• Material supplied:
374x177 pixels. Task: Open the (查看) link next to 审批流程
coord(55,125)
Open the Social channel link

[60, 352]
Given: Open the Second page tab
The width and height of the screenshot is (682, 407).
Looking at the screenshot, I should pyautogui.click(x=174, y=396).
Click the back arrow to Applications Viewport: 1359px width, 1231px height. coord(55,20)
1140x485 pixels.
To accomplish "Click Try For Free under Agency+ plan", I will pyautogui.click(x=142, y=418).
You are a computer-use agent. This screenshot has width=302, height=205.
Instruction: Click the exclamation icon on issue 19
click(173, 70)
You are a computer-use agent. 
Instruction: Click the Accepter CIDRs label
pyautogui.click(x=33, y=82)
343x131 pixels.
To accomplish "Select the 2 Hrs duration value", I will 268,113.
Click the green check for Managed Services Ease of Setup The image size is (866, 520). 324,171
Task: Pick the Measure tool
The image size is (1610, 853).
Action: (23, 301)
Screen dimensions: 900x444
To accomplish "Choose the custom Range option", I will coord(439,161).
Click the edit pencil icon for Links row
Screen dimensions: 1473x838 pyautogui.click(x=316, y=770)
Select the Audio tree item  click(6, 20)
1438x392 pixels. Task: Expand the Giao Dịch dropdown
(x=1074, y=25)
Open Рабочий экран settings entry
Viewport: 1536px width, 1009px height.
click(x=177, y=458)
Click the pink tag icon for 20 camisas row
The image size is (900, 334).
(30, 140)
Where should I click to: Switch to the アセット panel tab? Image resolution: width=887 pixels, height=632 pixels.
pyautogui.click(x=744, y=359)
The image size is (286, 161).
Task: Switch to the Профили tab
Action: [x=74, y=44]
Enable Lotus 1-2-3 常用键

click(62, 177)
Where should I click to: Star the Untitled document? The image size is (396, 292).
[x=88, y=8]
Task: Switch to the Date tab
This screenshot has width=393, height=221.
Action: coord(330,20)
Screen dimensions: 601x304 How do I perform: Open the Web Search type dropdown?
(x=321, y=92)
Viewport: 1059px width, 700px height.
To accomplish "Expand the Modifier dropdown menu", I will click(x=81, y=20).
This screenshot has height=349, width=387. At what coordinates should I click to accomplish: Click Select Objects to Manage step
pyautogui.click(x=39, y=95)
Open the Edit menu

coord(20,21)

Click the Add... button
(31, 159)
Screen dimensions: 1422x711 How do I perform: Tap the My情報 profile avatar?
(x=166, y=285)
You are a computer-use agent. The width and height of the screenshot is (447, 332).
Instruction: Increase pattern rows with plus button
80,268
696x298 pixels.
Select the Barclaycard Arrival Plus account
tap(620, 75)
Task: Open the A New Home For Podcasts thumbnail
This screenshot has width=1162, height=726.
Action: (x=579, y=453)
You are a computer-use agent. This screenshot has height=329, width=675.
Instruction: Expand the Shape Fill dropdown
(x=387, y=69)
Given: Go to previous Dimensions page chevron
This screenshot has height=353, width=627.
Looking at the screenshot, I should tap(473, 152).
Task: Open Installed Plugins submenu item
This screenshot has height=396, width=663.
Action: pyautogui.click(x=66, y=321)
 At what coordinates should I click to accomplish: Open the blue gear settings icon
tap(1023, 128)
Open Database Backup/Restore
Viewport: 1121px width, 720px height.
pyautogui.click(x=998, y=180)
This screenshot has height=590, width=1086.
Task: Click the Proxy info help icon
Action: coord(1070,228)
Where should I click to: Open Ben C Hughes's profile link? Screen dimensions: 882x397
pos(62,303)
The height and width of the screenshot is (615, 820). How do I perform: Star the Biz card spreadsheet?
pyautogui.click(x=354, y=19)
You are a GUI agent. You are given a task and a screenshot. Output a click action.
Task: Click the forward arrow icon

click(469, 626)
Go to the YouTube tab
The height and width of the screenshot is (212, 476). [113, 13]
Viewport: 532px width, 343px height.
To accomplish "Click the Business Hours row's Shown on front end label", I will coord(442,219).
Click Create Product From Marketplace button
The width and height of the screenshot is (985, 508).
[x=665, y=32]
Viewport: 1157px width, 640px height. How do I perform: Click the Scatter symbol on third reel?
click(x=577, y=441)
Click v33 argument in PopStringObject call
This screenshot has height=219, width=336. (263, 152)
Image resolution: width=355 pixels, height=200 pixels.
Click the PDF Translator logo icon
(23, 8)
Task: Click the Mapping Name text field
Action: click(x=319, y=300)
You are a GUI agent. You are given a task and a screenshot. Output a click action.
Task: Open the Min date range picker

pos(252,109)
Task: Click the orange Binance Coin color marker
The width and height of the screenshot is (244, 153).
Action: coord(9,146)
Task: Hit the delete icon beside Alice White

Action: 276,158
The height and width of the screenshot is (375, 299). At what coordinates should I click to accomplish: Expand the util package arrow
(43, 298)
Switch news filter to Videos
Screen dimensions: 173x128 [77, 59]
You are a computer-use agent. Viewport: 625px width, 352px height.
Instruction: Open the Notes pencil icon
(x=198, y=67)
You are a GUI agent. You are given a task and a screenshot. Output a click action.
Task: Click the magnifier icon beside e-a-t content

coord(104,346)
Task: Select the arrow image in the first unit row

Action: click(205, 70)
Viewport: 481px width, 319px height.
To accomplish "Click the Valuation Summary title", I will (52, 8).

• Task details:
Copy every line of the records above that contains "will".

• Result of the task:
To accomplish "Click Try For Free under Agency+ plan", I will pyautogui.click(x=142, y=418).
To accomplish "Select the 2 Hrs duration value", I will 268,113.
To accomplish "Choose the custom Range option", I will coord(439,161).
To accomplish "Expand the Modifier dropdown menu", I will click(x=81, y=20).
To accomplish "Click the Business Hours row's Shown on front end label", I will coord(442,219).
To accomplish "Click the Valuation Summary title", I will (52, 8).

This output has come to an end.